Even with the power deficit compared to, say, a V8-powered 4×4, the 285 hp Wrangler might be the best trucklet to go hardcore offroading without worrying about leaving car-parts behind. The frontal approach angle is so high that on many ultra-steep downhill slopes, we were expecting to scrape the front bumper, but nothing happened. We even gained enough confidence to go down quicker than most others. There is even a hill-descent control feature, but that doesn’t really replace a steady right foot. When we checked the bottom of the car for damage, all we found was sand on the skidplate, the only surprise being that it was made of plastic.

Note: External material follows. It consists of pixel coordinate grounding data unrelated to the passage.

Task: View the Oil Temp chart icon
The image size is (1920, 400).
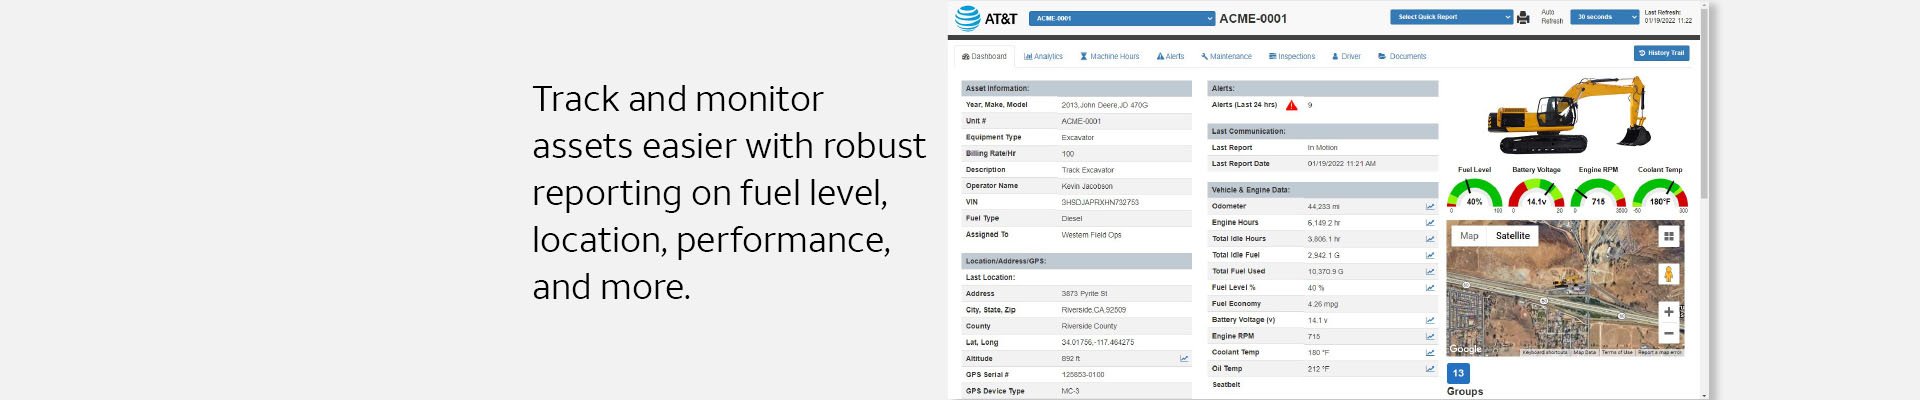Action: (x=1430, y=369)
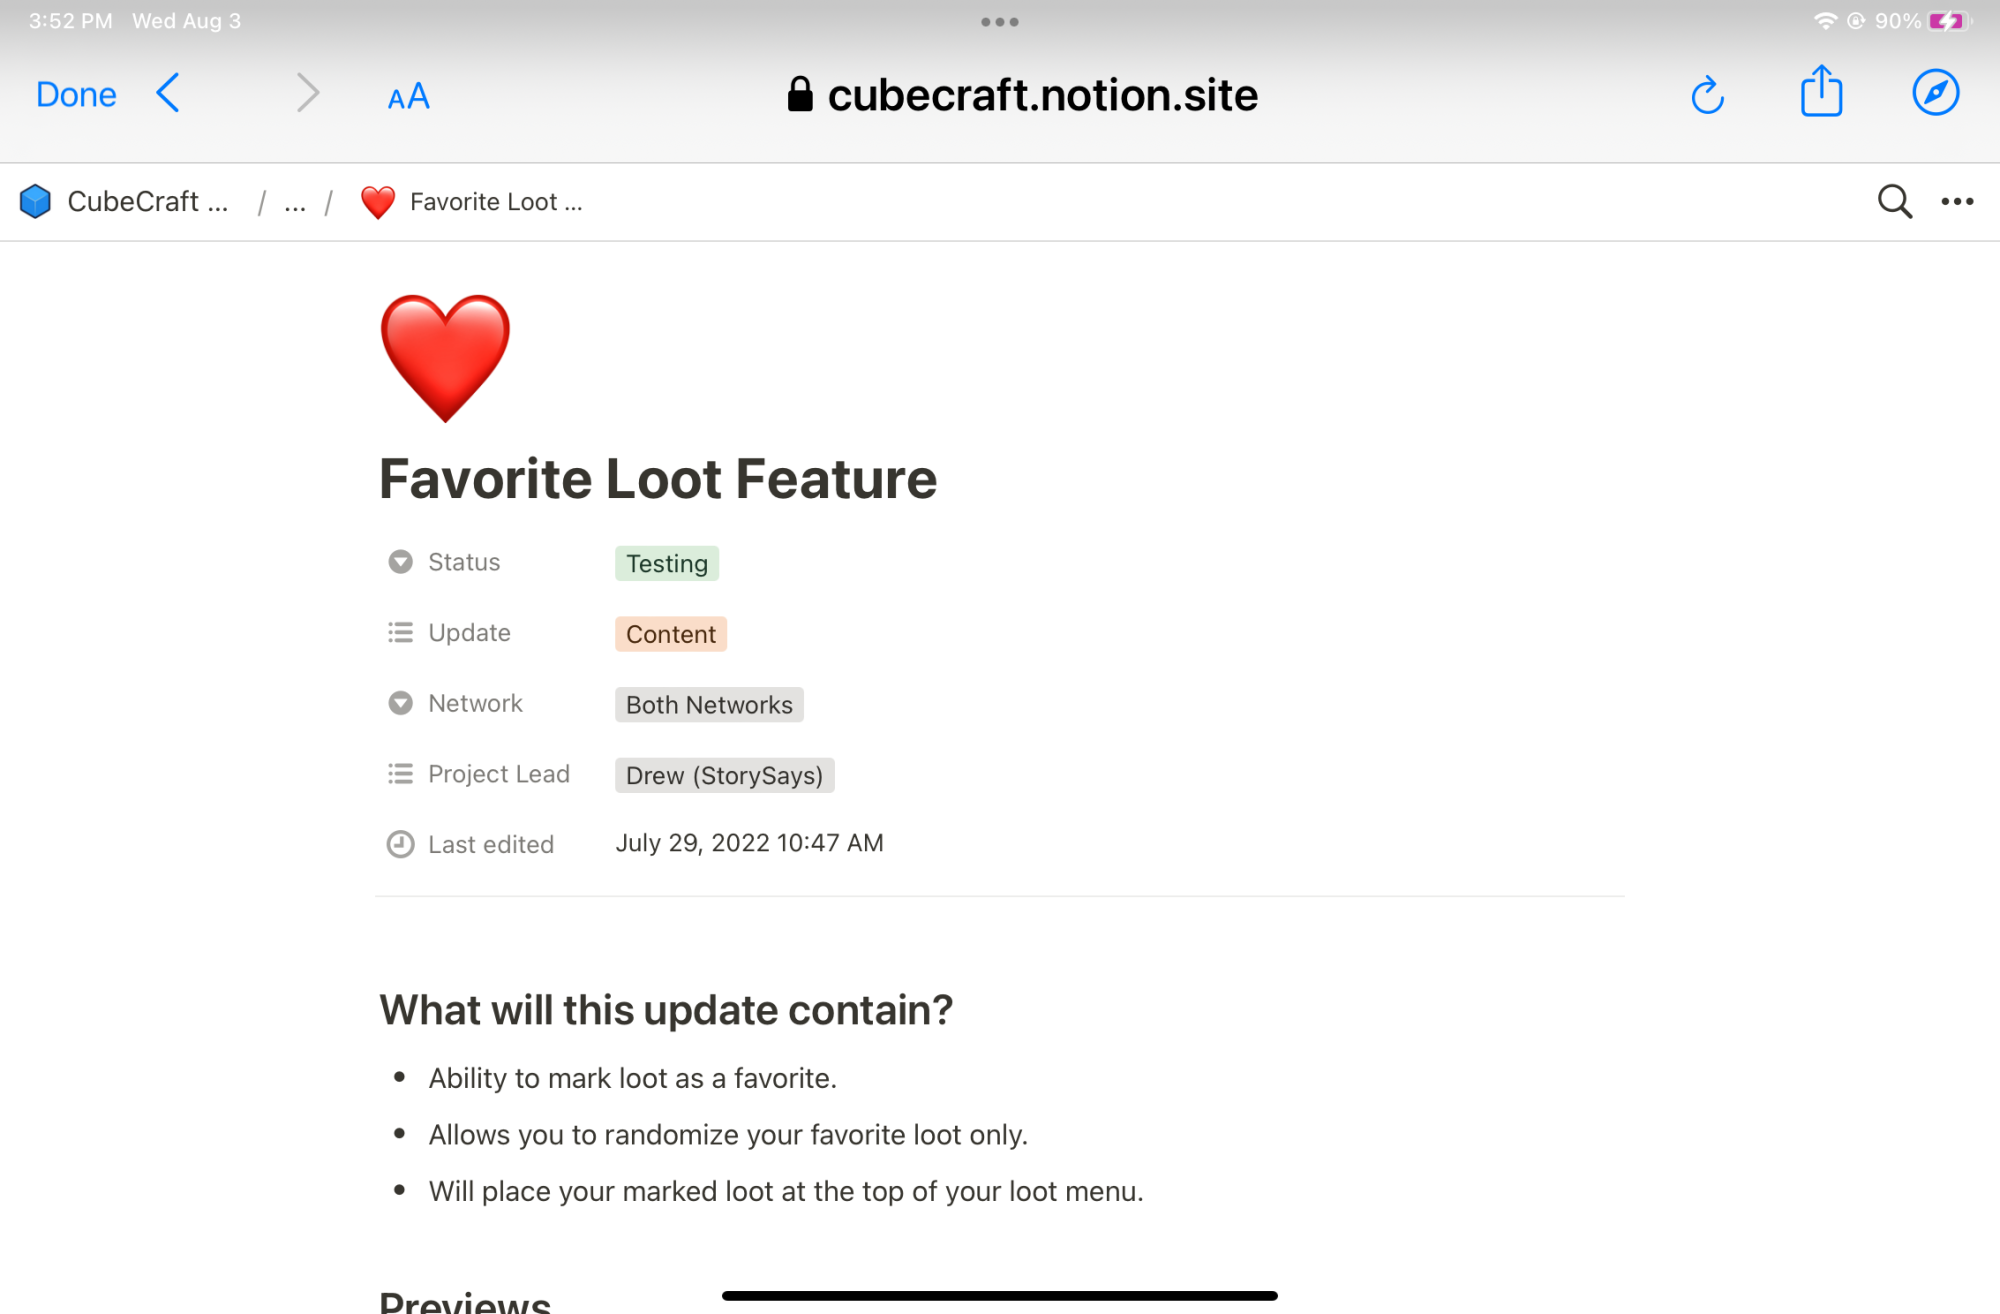Open page in Safari compass icon
Image resolution: width=2000 pixels, height=1314 pixels.
coord(1935,93)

Having had to pull off all the usual and unusual offroad manoeuvres, such as balancing over the peaks of dunes to avoid trees and sliding down slopes sideways to avoid slower traffic, we can safely say that it isn’t that hard to get the hang of offroading if you know the basics. And driving a vehicle that isn’t a delicate blingmobile further puts you at ease.

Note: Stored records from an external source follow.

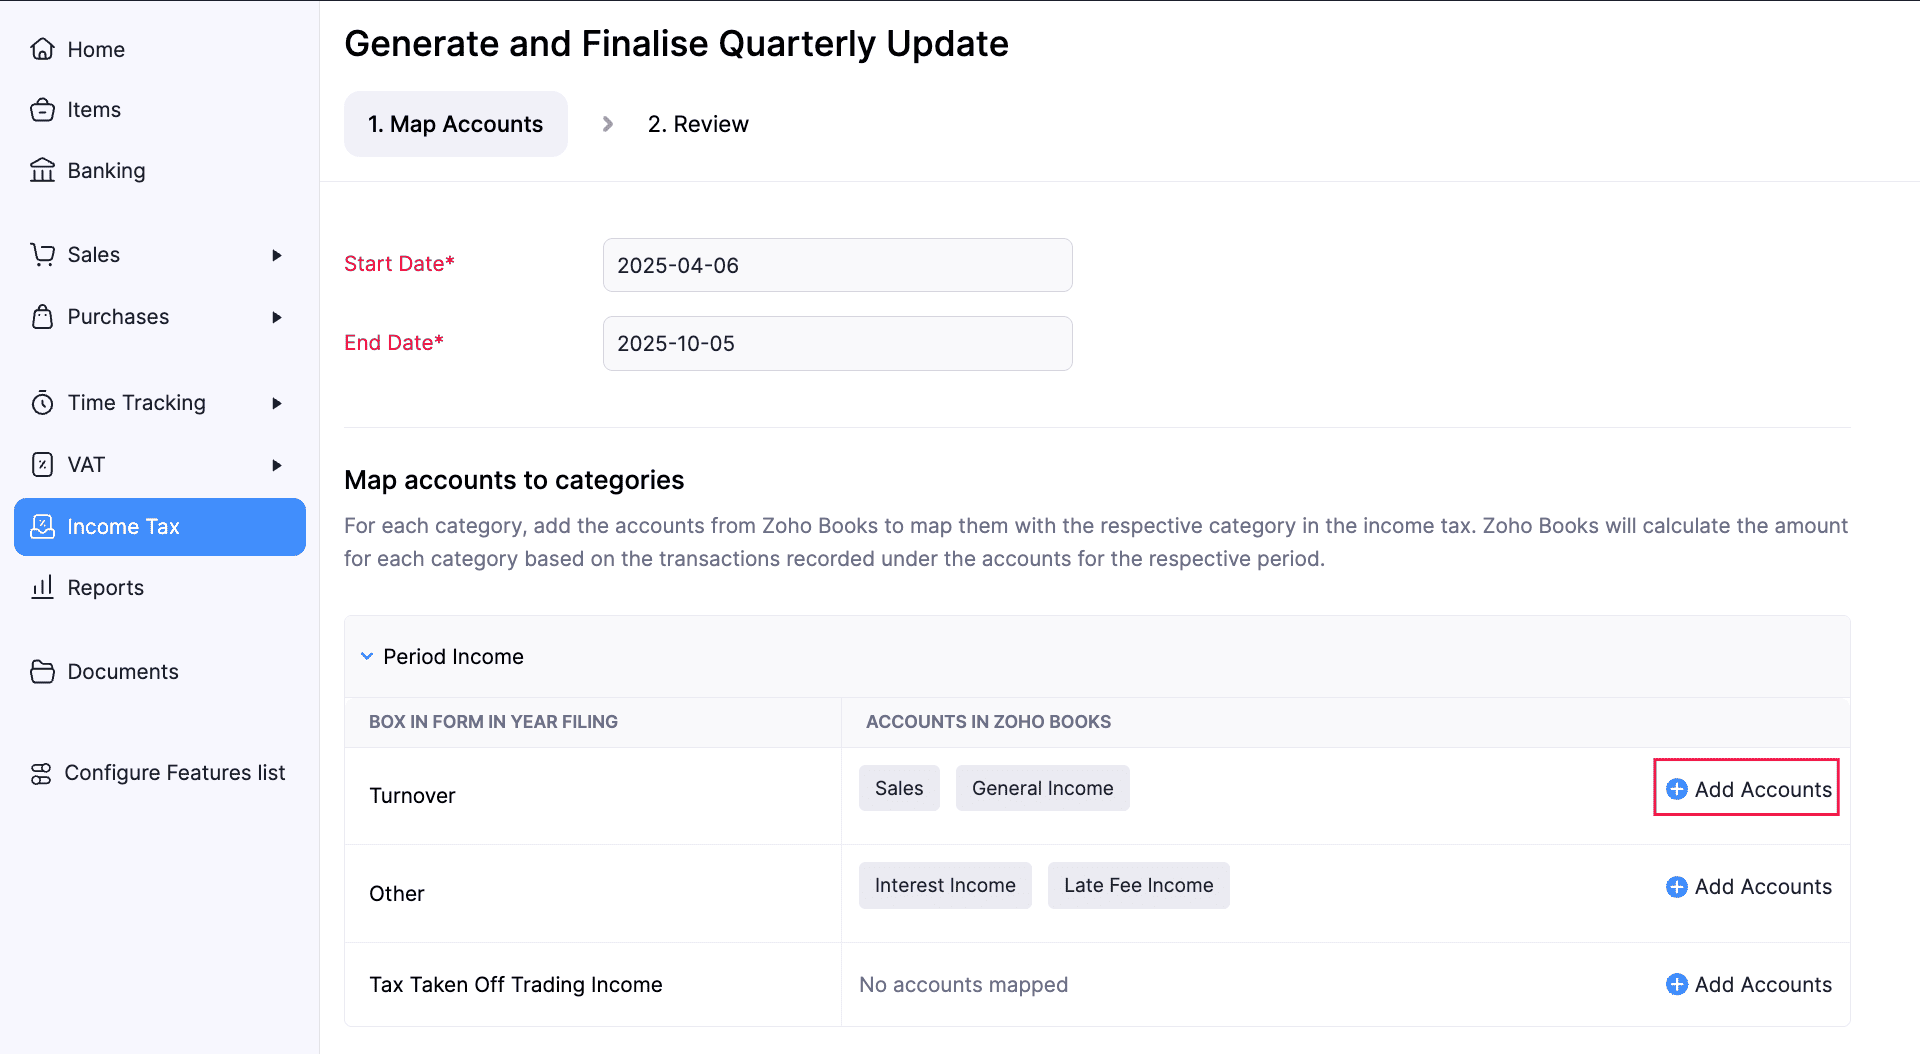Click the Start Date input field

pos(837,265)
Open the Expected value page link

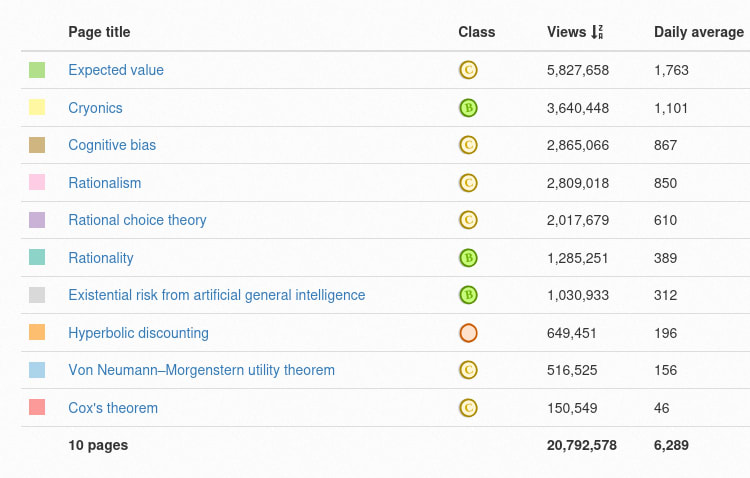[116, 70]
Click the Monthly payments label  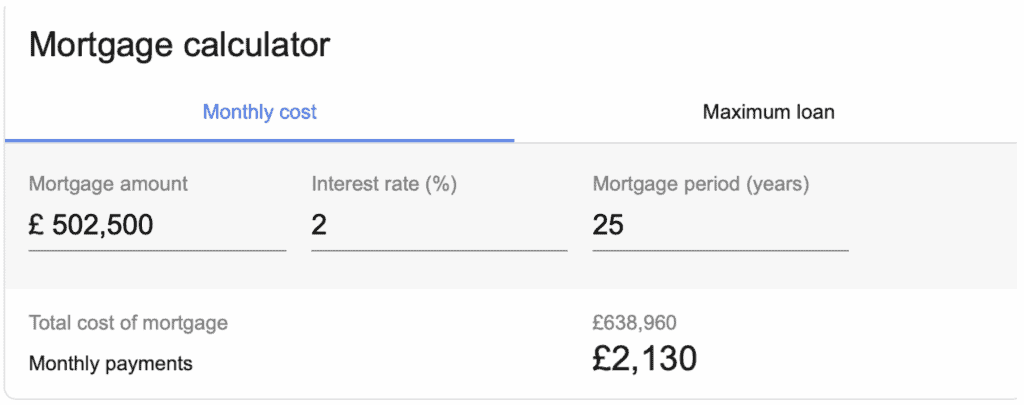[110, 363]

That said, at one point in the late afternoon, we found ourselves completely alone in the middle of the desert, again, so we finally decided to stop tempting fate and headed for the nearest signs of civilisation in our final run of offroading somewhere in the Maleha area. Apparently we had reached Sharjah, and we eventually reached the road to Fujairah. We started heading back to Dubai in a convoy of one. We hear the event ended soon after anyway, as the sun was going down and there was a barbecue waiting back at the hotel.
There is no lack of power at all on the highway, with rather good overtaking juice at speed. The Jeep actually rode very smoothly with deflated tyres at 80 kph, but after we filled them with air, the ride firmed up a bit. Still, while the ride was just fine, it’s the wind noise beyond 120 kph that plays havoc on the ears, even with the ill-fitting roof panels all still on the car. Handling isn’t the Wrangler’s forte, with abrupt steering inputs unsettling the car noticeably, but body roll isn’t overly excessive.
The new interior is more pleasant than before, with more rounded edges, more metal-look plastics and even padded armrests for once. The multi-speaker stereo with Bluetooth and USB, the power windows and the keyless entry, all are still there too, though rear parking sensors would’ve been appreciated. The headroom is immense, the rear legroom is just about adequate, and the cargo capacity is useful enough.
Make no mistake, the 2012 Jeep Wrangler is a very capable vehicle now. While it can’t go everywhere that some monster 4x4s can, it can still manage to get around without breaking anything, and that makes it the ideal offroader for casual adventurers. If you’re deaf anyway, dare we say it, the Wrangler might actually be a good daily-driver too now.